SUPPLIED DATA –
* * * * * * * * *
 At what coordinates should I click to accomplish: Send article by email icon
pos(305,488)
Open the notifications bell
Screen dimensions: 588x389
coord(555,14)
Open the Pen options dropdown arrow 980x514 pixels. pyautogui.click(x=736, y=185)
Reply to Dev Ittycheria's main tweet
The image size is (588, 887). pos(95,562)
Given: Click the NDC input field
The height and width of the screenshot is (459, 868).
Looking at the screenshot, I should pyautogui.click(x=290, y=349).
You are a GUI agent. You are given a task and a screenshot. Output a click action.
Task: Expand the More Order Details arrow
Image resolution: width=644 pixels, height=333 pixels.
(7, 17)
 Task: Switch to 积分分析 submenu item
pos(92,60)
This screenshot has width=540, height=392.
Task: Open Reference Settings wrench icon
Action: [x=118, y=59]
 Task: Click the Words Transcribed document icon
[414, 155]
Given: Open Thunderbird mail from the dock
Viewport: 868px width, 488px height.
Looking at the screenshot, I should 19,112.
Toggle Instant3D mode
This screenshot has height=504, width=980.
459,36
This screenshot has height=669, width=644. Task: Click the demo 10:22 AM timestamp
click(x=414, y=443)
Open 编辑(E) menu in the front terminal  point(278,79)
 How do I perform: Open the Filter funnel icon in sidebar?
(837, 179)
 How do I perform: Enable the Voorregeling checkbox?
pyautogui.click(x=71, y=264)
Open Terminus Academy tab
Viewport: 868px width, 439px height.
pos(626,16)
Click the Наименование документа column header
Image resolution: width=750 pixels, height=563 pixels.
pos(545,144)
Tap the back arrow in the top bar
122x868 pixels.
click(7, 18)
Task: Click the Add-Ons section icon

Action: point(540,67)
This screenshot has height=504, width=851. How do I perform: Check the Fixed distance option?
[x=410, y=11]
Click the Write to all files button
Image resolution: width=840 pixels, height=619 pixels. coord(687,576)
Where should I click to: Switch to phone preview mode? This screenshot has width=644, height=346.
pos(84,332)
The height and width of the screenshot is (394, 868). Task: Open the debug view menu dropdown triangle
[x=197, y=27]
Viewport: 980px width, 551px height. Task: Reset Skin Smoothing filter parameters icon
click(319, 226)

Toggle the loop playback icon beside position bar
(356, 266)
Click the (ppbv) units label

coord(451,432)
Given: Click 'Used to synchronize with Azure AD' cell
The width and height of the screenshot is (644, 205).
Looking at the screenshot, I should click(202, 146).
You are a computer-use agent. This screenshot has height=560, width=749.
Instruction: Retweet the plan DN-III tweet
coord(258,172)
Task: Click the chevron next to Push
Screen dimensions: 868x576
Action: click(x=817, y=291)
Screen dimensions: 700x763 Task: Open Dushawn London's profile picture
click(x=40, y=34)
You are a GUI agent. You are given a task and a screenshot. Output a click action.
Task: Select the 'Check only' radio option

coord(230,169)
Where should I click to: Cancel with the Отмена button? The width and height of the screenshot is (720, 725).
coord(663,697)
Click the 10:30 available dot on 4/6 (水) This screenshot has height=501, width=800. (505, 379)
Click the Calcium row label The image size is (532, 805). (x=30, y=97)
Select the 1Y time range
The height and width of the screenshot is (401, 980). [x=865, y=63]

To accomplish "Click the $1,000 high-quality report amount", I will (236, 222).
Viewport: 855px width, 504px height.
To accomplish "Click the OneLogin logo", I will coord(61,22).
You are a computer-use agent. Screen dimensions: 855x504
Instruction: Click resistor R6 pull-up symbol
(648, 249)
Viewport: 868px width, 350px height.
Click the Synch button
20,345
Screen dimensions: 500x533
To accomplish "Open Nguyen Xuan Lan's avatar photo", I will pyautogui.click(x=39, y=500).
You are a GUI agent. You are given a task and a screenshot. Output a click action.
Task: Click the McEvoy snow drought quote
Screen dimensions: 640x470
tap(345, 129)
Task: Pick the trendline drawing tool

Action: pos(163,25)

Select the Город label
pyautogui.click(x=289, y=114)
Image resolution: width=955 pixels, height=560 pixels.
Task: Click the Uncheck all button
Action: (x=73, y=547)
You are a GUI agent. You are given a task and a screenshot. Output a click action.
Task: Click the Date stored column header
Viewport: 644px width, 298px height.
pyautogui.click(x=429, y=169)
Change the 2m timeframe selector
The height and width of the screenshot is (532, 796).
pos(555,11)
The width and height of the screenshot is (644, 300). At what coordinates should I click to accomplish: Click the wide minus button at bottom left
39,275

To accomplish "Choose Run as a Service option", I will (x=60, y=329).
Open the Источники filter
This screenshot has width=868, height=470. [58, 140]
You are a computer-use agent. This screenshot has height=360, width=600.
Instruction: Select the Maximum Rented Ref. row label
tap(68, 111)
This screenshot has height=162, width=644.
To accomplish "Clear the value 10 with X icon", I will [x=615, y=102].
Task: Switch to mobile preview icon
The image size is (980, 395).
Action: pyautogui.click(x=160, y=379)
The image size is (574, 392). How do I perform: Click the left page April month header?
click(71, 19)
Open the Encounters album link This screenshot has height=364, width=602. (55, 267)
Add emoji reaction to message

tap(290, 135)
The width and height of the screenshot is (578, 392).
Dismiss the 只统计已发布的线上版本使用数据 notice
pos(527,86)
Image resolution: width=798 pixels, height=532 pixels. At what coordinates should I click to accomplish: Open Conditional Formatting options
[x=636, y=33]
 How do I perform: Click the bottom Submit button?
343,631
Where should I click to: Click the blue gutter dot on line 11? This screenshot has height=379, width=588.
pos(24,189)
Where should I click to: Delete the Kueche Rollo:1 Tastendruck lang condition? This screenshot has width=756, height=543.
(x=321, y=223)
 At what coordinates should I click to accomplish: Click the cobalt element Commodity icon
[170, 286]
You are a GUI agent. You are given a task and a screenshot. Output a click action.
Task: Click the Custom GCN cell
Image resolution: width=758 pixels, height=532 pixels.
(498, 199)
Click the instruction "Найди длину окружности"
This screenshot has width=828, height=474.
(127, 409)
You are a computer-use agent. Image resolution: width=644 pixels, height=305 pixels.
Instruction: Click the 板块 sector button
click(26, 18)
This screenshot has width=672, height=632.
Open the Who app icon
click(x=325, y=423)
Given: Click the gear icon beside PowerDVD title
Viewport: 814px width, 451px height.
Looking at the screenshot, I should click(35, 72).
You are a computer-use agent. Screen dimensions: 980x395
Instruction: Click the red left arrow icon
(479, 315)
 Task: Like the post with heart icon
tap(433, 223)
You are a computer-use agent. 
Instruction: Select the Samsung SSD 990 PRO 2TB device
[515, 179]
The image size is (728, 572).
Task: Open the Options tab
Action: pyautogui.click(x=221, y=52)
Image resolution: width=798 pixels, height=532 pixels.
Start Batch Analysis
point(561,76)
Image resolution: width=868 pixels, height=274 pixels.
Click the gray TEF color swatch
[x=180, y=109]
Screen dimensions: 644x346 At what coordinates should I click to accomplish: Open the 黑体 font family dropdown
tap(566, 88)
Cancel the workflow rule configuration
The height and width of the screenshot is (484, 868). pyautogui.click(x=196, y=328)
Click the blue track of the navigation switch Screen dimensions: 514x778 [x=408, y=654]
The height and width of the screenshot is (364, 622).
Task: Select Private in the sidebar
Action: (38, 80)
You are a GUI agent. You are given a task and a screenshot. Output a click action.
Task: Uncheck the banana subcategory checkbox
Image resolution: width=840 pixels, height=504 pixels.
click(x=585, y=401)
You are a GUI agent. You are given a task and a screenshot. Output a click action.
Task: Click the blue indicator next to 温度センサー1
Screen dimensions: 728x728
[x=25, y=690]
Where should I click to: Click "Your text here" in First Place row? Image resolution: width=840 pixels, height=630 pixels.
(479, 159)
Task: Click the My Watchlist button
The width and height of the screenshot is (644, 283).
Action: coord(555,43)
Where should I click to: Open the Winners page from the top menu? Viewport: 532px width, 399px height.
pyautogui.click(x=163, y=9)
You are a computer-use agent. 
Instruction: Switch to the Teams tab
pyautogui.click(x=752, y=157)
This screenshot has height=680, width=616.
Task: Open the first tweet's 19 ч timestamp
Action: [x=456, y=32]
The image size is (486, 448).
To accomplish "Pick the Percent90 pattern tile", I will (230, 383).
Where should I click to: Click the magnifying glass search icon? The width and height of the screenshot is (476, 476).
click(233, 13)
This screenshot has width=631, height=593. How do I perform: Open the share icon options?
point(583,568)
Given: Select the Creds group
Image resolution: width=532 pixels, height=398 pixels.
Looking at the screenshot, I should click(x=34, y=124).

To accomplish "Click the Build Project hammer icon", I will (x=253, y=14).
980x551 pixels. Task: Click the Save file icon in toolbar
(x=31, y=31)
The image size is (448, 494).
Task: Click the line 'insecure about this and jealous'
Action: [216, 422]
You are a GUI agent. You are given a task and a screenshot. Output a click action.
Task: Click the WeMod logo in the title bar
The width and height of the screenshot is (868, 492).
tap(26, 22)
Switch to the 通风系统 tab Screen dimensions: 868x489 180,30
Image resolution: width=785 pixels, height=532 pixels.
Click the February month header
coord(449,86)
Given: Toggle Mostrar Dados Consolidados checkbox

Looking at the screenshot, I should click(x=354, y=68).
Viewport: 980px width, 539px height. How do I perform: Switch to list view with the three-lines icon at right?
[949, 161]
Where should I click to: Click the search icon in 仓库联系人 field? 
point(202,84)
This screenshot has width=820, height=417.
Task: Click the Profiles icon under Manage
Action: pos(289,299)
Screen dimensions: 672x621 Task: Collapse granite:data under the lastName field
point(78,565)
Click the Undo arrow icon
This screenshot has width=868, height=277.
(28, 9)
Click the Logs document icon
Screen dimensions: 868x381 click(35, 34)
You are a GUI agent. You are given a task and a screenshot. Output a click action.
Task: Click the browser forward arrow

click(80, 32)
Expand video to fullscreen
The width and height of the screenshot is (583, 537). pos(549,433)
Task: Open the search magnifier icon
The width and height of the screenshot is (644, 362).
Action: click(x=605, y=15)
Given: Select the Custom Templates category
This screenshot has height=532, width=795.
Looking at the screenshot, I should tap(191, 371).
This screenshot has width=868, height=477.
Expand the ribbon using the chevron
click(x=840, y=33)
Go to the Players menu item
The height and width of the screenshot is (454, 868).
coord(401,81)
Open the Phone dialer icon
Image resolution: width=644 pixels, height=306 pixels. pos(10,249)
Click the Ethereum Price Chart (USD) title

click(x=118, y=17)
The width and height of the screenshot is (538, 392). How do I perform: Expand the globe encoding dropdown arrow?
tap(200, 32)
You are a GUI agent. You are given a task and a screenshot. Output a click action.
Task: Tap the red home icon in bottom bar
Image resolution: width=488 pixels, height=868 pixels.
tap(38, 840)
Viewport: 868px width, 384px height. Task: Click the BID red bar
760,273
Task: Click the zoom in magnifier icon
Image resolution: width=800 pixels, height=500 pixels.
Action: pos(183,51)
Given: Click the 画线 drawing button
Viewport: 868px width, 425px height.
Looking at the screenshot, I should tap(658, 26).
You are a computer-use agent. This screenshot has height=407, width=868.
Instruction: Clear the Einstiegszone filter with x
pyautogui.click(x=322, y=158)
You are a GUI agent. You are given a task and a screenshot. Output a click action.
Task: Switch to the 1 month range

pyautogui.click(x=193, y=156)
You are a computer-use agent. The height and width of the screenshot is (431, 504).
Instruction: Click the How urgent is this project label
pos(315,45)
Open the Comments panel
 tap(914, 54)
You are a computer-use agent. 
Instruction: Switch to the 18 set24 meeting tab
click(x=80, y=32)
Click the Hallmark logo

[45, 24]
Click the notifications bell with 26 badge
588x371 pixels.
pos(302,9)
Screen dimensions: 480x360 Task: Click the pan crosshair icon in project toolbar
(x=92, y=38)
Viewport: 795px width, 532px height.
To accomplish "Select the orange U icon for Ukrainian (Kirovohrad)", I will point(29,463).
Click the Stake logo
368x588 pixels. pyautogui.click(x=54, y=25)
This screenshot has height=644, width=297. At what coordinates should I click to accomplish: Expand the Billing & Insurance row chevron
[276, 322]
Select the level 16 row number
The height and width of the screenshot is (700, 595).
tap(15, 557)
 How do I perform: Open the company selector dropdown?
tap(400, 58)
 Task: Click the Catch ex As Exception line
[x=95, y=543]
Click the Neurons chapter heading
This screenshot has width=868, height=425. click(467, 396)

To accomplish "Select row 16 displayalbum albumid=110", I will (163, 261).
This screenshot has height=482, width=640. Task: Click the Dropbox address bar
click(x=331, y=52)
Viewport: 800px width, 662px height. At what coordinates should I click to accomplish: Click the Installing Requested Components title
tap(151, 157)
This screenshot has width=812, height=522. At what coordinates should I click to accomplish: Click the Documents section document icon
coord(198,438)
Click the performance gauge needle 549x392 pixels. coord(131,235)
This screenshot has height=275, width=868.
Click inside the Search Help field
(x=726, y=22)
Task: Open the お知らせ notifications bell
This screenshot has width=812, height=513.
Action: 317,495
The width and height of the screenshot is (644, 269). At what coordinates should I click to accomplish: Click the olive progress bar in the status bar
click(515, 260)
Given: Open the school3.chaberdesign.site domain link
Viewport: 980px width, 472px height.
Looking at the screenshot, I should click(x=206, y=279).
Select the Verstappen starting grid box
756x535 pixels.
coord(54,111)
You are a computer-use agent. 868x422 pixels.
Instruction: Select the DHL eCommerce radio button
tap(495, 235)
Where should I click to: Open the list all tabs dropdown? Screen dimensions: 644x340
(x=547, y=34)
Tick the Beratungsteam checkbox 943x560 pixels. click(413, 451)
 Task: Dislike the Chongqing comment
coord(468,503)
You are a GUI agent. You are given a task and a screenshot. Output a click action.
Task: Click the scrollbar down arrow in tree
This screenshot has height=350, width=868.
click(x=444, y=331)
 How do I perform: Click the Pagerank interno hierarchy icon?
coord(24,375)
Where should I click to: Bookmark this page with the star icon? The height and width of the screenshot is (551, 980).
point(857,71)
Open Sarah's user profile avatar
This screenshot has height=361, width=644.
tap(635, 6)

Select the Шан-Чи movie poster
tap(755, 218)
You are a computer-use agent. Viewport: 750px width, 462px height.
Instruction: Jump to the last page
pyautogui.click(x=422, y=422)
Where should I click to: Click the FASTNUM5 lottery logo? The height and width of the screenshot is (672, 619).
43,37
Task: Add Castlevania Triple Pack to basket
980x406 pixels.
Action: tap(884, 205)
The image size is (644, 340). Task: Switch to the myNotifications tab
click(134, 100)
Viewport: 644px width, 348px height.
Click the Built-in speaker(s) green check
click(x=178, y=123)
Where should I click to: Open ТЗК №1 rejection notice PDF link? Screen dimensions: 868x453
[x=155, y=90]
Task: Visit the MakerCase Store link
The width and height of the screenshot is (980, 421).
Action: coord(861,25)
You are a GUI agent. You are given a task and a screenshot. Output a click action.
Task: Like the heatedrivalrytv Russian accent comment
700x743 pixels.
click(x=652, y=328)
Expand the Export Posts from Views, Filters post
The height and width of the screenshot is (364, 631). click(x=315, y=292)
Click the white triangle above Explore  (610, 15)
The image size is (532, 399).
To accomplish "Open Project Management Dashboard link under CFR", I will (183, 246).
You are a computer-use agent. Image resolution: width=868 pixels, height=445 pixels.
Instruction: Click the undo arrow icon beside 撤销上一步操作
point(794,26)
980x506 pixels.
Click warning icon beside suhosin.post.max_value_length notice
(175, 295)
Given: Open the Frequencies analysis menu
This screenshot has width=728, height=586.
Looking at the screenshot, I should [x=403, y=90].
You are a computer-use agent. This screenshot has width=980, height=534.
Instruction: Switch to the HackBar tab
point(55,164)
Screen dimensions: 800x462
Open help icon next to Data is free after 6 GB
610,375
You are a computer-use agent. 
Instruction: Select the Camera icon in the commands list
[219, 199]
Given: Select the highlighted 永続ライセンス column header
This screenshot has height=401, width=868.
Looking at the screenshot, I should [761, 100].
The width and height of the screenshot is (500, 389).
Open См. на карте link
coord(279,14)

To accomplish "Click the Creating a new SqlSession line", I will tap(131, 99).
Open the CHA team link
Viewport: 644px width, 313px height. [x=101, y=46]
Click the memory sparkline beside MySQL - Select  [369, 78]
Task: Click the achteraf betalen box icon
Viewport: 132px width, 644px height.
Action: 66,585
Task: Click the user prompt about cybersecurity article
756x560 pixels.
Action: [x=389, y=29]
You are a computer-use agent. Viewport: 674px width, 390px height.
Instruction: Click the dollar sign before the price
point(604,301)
* * * * * * * * *
WHAT IS BEING ASKED –
Show each line in the data where the string "magnifier" appears.

ANSWER AREA –
Task: Open the search magnifier icon
Task: Click the zoom in magnifier icon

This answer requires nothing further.